例えば、生理周期の影響で、1ヶ月に1度はカップル間で大きな喧嘩をしてしまうこともあるかもしれません。男性側は「毎月のことだから何とかしてほしい」と思う一方で、女性も「どうにかしたいけれど難しい」と感じている場合が多く、互いにとってつらい問題です。
では、PMSの症状を少しでも和らげる方法はあるのでしょうか?
PMSの原因の一つとして、ホルモンの変動が挙げられます。特にエストロゲンと呼ばれるホルモンが一時的に減少することが症状に関係していると言われており、これを補うホルモン療法が存在します。また、SSRI(選択的セロトニン再取り込み阻害薬)と呼ばれる抗うつ薬を用いることで、セロトニンレベルを増やし、症状を軽減できる可能性も指摘されています。
運動やストレスの回避、良質な睡眠を心がけることも、PMSの症状を和らげる上で有効です。運動には気分を前向きにする効果があり、特に生理前に直接効くというより、全体的なメンタルヘルスに良い影響を与えると考えられています。
最近注目されているのは、副作用のない非薬物的な治療法です。中でも音楽療法は興味深いアプローチとして注目されています。人によって効果的な音楽は異なることがありますが、自分に合った音楽を見つけることで、不安の軽減やリラクゼーション効果が得られ、快眠や症状の緩和につながることが示されています※。

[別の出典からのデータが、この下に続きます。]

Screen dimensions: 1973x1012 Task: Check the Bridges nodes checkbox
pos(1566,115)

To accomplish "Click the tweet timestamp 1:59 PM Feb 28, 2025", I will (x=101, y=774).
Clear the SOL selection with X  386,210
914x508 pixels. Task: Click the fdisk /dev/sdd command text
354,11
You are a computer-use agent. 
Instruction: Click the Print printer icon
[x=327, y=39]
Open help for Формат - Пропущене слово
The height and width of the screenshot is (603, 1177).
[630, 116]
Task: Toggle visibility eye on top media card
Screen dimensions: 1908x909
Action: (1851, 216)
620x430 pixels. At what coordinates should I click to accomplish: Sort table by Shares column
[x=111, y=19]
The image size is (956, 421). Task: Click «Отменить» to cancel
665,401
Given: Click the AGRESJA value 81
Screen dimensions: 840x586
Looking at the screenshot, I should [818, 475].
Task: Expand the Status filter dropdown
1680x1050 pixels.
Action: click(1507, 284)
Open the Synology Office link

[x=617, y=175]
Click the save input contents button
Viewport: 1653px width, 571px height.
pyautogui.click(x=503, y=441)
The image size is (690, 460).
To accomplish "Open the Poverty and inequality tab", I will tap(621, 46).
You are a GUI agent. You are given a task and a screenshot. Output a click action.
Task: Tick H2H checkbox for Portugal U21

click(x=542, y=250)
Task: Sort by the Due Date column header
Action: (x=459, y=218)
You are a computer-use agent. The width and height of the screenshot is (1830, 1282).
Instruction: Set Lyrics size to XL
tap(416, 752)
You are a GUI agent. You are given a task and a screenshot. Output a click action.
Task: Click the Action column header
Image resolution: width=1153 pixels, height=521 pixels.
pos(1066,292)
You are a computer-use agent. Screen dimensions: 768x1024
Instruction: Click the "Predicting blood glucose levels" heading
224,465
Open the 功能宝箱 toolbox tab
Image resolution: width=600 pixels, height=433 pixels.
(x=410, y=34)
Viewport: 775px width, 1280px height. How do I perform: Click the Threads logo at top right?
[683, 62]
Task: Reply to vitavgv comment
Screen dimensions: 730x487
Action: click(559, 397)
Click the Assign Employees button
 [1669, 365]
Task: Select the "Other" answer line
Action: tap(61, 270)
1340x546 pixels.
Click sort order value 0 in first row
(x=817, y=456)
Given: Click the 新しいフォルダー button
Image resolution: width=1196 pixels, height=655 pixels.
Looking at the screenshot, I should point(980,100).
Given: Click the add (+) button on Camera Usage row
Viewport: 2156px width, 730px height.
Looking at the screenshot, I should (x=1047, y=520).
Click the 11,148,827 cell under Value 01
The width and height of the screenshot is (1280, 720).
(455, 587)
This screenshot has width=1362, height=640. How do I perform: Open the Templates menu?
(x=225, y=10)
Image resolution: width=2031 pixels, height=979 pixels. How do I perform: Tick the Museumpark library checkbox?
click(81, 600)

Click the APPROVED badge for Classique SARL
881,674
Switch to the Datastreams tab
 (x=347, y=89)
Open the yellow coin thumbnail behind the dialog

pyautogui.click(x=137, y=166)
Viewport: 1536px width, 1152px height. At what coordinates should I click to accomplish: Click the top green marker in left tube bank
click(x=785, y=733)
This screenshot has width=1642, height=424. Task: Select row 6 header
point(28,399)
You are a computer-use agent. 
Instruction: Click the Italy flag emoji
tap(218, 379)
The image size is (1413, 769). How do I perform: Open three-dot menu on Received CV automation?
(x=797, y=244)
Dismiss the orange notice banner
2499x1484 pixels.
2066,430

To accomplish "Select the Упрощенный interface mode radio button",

PMSは、場合によってはうつ病と同じくらい深刻な影響を与えることがあります。そのため、ホルモン療法や認知行動療法(CBT)のような心理的アプローチを含む治療法のさらなる発展が望まれます。
ピルや漢方、さらには市販薬に頼ることも一つの選択肢ですが、副作用のリスクを考えると、薬に頼らない治療法が重要です。運動や音楽療法など、身近で取り入れやすい方法を試しつつ、自分に合った解決策を見つけることが大切です。特に好きな音楽を楽しむことで、心が落ち着き、より良い睡眠を得られる可能性があるというのは、誰にでも手軽に試せる朗報と言えるでしょう。
※出典:https://repository.kulib.kyoto-u.ac.jp/dspace/bitstream/2433/49406/1/16_89.pdf?utm_source=chatgpt.com, 2024年12月19日参照
まとめ
人間の感情はさまざまな要因で変化しますが、特にホルモンバランスの影響で怒りやすさや落ち込みやすさが生じることは、特に女性にとって大きな課題です。薬物療法が提案される場合もありますが、副作用や体に合わないといった問題から、必ずしも簡単な解決策ではありません。そのため、薬に頼らない改善方法への関心が高まっています。
音楽療法や生活習慣の見直し、さらにはニューロテクノロジーの発展により、感情をより効果的にコントロールできる未来が期待されています。これからも多くの人が自分に適した方法を見つけ、穏やかな心で過ごせる時間が増えることを願います。